As Jed Kolko, Trulia’s chief economist wrote yesterday, homebuyers say rising rates is their top worry when looking to buy, even more so than rising prices or finding a home they like. But as Kolko points out, people’s actions aren’t matching their words so far. Despite the higher rates, applications for purchase mortgages rose in June, as did asking prices for homes. Trulia’s data suggest that mortgage rates around 6 percent would be a tipping point that cause a majority of people to reconsider buying.
Until rates reach that level, rising rates could help the mortgage market. While they could price some buyers out of the market, they may force lenders to loosen their underwriting requirements, which have been very strict for the past several years. Banks have been able to make money by refinancing mortgages, but higher rates are already slowing that gravy train. If banks want to keep the fees coming, they’ll need to relax some of their lending requirements. We’ve seen the early signs of this, with banks hiring new lending officers and requiring lower down payments, Bloomberg News reported last month.
More broadly, rates will go up because in general, the economy and employment have improved, creating—in theory—more optimism, more borrowers, and more flexibility for people to move around and relocate.

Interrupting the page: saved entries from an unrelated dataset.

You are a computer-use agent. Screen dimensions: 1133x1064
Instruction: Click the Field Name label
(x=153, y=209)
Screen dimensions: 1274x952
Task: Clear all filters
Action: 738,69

As we reported in April, cheap mortgages were making homes seem affordable, when in fact homes are overvalued relative to what people earn. (Low rates have created a “carnival funhouse mirror,” Stan Humphries, chief economist at Zillow, memorably told me.) So if rising rates reflect rising incomes, that’s good for both the market and homebuyers. But if incomes don’t budge, it’s hard to see the housing market take off in a sustainable way.